Denise Mina (born 1966) is a Scottish crime writer and playwright. She has written the Garnethill trilogy and another three novels featuring the character Patricia “Paddy” Meehan, a Glasgow journalist. She has also dabbled in comic book writing, having recently written 13 issues of Hellblazer. We recently reviewed Still Midnight
by this author here.
In this video, the Best Selling author talks about a typical day of work. Stay tuned for our upcoming review of her new book The End of the Wasp Season.
In The End of the Wasp Season, when a notorious millionaire banker hangs himself, his death attracts no sympathy. But the legacy of a lifetime of selfishness is widespread, and the carnage most acute among those he ought to be protecting: his family.

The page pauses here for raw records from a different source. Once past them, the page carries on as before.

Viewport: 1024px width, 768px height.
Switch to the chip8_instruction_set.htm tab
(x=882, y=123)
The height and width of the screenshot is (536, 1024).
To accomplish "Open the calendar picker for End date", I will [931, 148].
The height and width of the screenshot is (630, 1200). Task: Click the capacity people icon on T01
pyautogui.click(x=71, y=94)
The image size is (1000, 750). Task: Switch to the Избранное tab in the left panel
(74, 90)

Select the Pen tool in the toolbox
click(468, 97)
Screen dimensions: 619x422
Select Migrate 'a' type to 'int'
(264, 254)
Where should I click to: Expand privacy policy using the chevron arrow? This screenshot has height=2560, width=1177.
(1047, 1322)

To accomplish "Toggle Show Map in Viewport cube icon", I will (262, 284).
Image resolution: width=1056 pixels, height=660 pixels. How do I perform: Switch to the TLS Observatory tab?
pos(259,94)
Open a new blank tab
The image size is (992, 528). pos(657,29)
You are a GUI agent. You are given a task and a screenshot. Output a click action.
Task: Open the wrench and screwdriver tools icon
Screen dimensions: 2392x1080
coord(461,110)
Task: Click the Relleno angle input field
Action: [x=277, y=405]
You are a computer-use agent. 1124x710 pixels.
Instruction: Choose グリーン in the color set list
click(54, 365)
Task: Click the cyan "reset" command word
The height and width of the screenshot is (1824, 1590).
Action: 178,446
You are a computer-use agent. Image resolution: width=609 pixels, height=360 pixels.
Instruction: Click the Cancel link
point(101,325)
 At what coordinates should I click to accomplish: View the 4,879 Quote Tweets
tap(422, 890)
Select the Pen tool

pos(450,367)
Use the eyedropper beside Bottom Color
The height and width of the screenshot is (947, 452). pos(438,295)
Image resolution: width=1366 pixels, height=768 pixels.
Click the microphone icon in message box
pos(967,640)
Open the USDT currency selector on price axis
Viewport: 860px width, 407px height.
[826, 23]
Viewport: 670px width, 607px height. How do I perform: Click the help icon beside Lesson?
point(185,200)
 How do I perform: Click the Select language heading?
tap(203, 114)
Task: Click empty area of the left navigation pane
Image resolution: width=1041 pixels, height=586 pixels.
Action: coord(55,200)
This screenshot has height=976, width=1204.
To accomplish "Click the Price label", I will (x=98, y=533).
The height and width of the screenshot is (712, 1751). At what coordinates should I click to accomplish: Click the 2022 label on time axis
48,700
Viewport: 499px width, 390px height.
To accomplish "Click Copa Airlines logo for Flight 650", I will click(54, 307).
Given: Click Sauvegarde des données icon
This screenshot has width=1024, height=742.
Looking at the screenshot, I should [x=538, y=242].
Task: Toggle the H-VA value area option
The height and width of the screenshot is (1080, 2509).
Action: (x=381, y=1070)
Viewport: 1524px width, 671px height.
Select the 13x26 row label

Meanwhile, in a wealthy suburb of Glasgow, a young woman is found savagely murdered. The community is stunned by what appears to be a vicious, random attack. When Detective Inspector Alex Morrow, heavily pregnant with twins, is called in to investigate, she soon discovers that a tangled web of lies lurks behind the murder. It’s a web that will spiral through Alex’s own home, the local community, and ultimately right back to a swinging rope, hundreds of miles away.
The End of the Wasp Season is an accomplished, compelling and multi-layered novel about family’s power of damage-and redemption.
Denise Mina was born in Glasgow in 1966. Because of her father’s job as an engineer, the family followed the north sea oil boom of the seventies around Europe, moving twenty one times in eighteen years from Paris to the Hague, London, Scotland and Bergen. She left school at sixteen and did a number of poorly paid jobs: working in a meat factory, bar maid, kitchen porter and cook. Eventually she settle in auxiliary nursing for geriatric and terminal care patients.
At twenty one she passed exams, got into study Law at Glasgow University and went on to research a PhD thesis at Strathclyde University on the ascription of mental illness to female offenders, teaching criminology and criminal law in the mean time.
Misusing her grant she stayed at home and wrote a novel, ‘Garnethill’ when she was supposed to be studying instead. ‘Garnethill’ won the Crime Writers’ Association John Creasy Dagger for the best first crime novel and was the start of a trilogy completed by ‘Exile’ and ‘Resolution’.